- The cast of The Journey of Allen Strange
- Genre: Science fiction Drama
- Created by: Thomas W. Lynch
- Starring: Arjay Smith; Erin J. Dean; Shane Sweet; Jack Tate;
- Country of origin: United States
- No. of seasons: 3
- No. of episodes: 57

Production
- Running time: 22 minutes
- Production companies: Lynch Entertainment Nickelodeon Productions

Original release
- Network: Nickelodeon
- Release: November 8, 1997 – April 23, 2000

= The Journey of Allen Strange =

American science fiction television series

The Journey of Allen Strange is an American television series that aired on Nickelodeon's SNICK block of programming for three seasons from November 1997 to April 2000.

==Premise==
The series follows the story of a young Xelan alien (Arjay Smith) who is stranded on Earth, and meets up with a young girl Robbie Stevenson (Erin J. Dean), her younger brother Josh (Shane Sweet), and their father Ken (Jack Tate). This family eventually adopts him, giving him the name "Allen Strange". He has extraordinary powers, including the ability to turn into his alien form, which allows him to hover. He uses his abilities to bring a mannequin in a sporting goods store to life; this "animated mannequin" poses as his Earth father, Manfred, for events like parent-teacher conferences. He also possesses extremely high intelligence and can read incredibly fast by simply placing his hand on the cover of a book. He also seems to have advanced dexterity and athletic muscle memory, as he once observed a neighborhood basketball game and perfectly duplicated the trajectory of shots when he attempted this himself. He has an affinity for canned cheese, and lives in the family's attic in a strange alien cocoon. Allen's ultimate goal is to return to his homeworld of Xela, but he admits that may be a long time away as he stowed away on an exploratory ship which was studying Earth, which had to flee out of fear of discovery.

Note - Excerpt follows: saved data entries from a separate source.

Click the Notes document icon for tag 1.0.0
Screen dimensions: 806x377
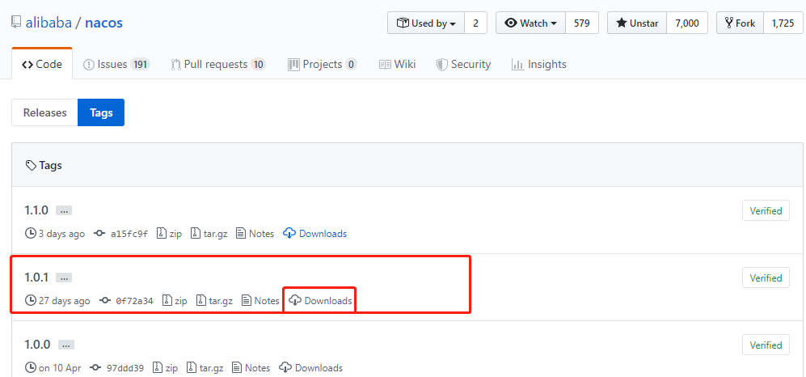pyautogui.click(x=237, y=368)
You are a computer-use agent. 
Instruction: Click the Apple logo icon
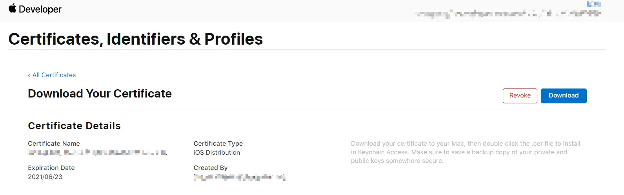coord(13,8)
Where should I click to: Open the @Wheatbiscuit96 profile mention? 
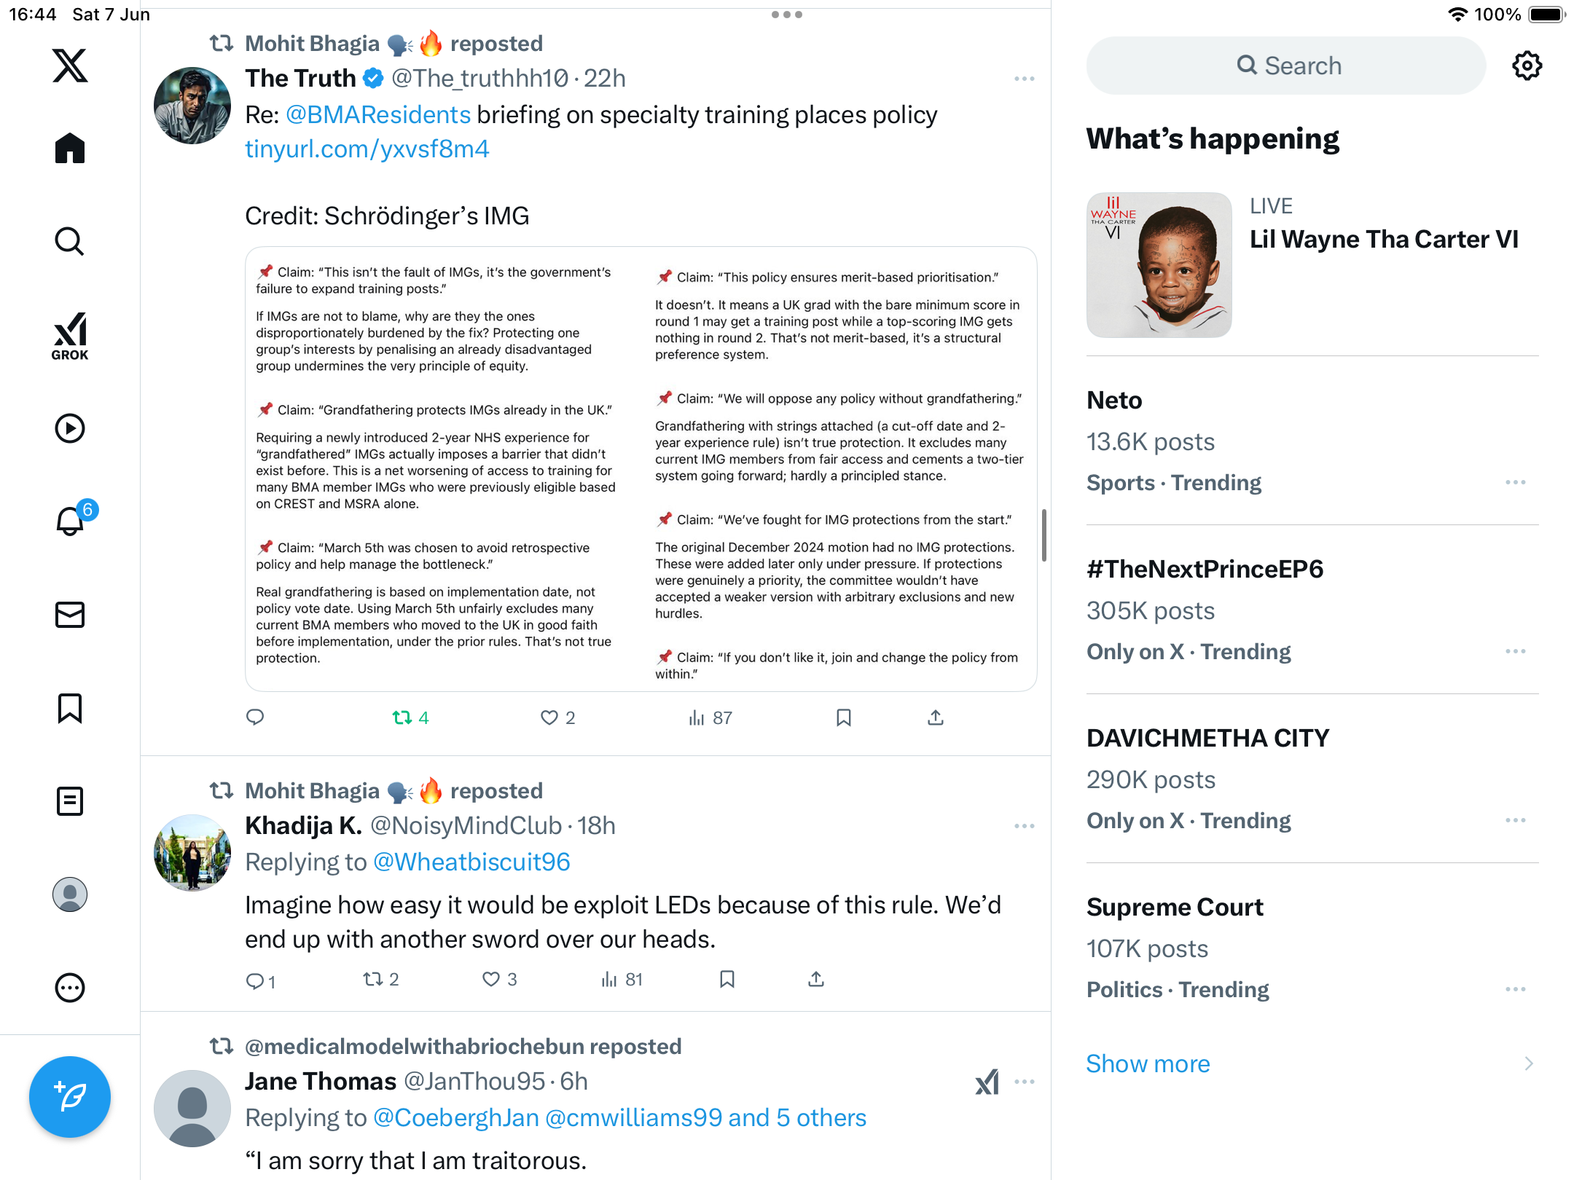click(x=471, y=862)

Allen said he "chose" to disguise himself as an African-American boy as the first Earth people he spied upon were some African-American men playing basketball, and figured this was a way to acculturate. His naivety on the subject (bringing in plain black posterboards for his Black History Month presentation) sparked a Black History Month episode, featuring him learning information about slavery and the Civil Rights Movement.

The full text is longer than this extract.